Pièces pour piano Op.19 et Op.11 d’Arnold
Schönberg (1874-1951)
* Arnold Schönberg (1874-1951), autodidacte, compositeur central dans ce qu’on appelle la «seconde école de Vienne» dont faisaient aussi partie Anton Webern (1883-1945) et Alban Berg (1885-1935), la «première» école de Vienne étant constituée des classiques Mozart, Haydn et Beethoven.
* Initiateur de la seconde école de Vienne ("Je suis un conservateur qu'on a forcé à devenir révolutionnaire"), il accepta la mission historique, après constat de l'épuisement du système tonal, qui consista à mettre fin à ce système et à en bâtir un autre à la place.
* Le piano n'est pas l'instrument le plus important chez Schönberg, qui n’est pas pianiste. Mais il se situe à des moments charnières de sa carrière. C'est pour lui un instrument expérimental.
* Ces trois pièces ont été composées en 1909, contemporaines des Préludes de Debussy (1862-1918)
* Elles marquent un tournant (surtout la 3e) dans la musique occidentale: la tonalité est définitivement abandonnée au profit de l’atonalité.
* Mais elles ne sont pas sérielles (première œuvre sérielle: Suite pour piano opus 25 en 1923)
* Pièce Opus 11 n°1 Mässig "modéré"
- Malgré l’atonalité, cette pièce reste thématique (le thème est tout au début). La partie B est à mes 34
- La forme est ABA' (B à mes. 34, A’ à mes. 53)

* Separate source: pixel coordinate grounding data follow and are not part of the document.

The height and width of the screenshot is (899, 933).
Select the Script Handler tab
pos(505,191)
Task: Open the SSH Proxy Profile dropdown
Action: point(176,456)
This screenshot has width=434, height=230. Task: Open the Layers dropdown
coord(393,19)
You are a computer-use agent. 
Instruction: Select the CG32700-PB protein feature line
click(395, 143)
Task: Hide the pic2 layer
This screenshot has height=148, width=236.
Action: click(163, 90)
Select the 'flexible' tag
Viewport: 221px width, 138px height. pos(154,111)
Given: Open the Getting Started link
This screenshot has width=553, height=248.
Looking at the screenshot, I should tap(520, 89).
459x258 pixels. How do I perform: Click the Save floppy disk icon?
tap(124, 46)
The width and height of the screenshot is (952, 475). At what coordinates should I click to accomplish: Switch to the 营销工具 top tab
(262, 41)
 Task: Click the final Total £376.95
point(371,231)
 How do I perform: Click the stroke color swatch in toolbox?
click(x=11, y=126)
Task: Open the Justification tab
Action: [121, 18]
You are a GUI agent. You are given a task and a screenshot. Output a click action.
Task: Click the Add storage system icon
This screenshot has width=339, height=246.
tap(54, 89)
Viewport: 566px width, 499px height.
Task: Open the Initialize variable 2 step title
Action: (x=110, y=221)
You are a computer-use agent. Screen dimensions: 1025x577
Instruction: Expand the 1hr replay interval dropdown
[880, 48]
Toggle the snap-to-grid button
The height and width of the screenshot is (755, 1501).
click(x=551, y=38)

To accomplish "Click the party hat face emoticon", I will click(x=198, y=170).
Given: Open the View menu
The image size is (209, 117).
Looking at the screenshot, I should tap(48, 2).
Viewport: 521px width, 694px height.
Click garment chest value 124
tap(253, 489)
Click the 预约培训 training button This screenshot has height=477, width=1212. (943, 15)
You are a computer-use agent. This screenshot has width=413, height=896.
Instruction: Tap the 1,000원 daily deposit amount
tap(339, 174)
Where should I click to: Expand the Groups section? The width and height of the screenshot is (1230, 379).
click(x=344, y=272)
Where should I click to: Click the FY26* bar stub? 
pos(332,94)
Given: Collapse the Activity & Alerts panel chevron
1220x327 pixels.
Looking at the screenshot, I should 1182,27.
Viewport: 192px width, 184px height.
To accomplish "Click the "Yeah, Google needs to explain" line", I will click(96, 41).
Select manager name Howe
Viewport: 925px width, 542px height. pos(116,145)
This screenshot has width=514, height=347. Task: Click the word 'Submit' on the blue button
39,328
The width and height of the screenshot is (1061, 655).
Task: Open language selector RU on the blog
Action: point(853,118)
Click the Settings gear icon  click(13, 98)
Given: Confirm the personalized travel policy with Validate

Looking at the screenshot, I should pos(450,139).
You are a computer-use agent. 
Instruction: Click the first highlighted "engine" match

- Sons harmoniques mesures 14 à 16: les touches du piano sont enfoncées très doucement pour libérer les cordes des étouffoirs sans les frapper directement.
* Pièce Opus 11 n°2 Mässig "modéré"
- Cette pièce n’est pas complètement atonale: la sombre tonalité de ré mineur est une référence au post romantisme.
- La basse joue un ostinato (fa ré) qui nous ramène toujours vers ce ré mineur pesant, toujours pour contrarier l'élan de passion, d'émotivité du registre supérieur.
* Pièce Opus 11 n°3 Bewegt "mouvementé"
- c’est la pièce la plus audacieuse et la plus tournée vers l'avenir.
- des trois pièces Opus 11, c’est la plus purement pianistique et virtuose.
- elle est totalement athématique (sans thème)
- elle est écrite selon le principe de non répétition
- elle est constituée d’agrégats défiants toute loi tonale
- elle constitue une ouverture vers la forme "ouverte" (forme non déterminée qui change à chaque éxécution) en sorte de constante improvisation
* Ces pièces sont composées deux ans après l’opus 11, en 1911.
* Comme les pièces de l’opus 11, elles restent atonales.
* Leur principale caractéristique est leur brièveté. Elles concentrent les événements musicaux dans un minimum de temps (l’ensemble ne dépasse pas cinq minutes). Il s’agit d’une réaction contre l’hypertrophie des grandes formes symphoniques.
* L'invention musicale procède ici par brèves illuminations, interjections soudaines et envolées lyriques.
* Aucune forme n’est déterminée ni régulière
* Pièce Opus 19 n°1 Leicht, zart "léger, délicat"
- Il s’agit de la plus longue des six.
- Prédominance de la ligne supérieure, très chantée.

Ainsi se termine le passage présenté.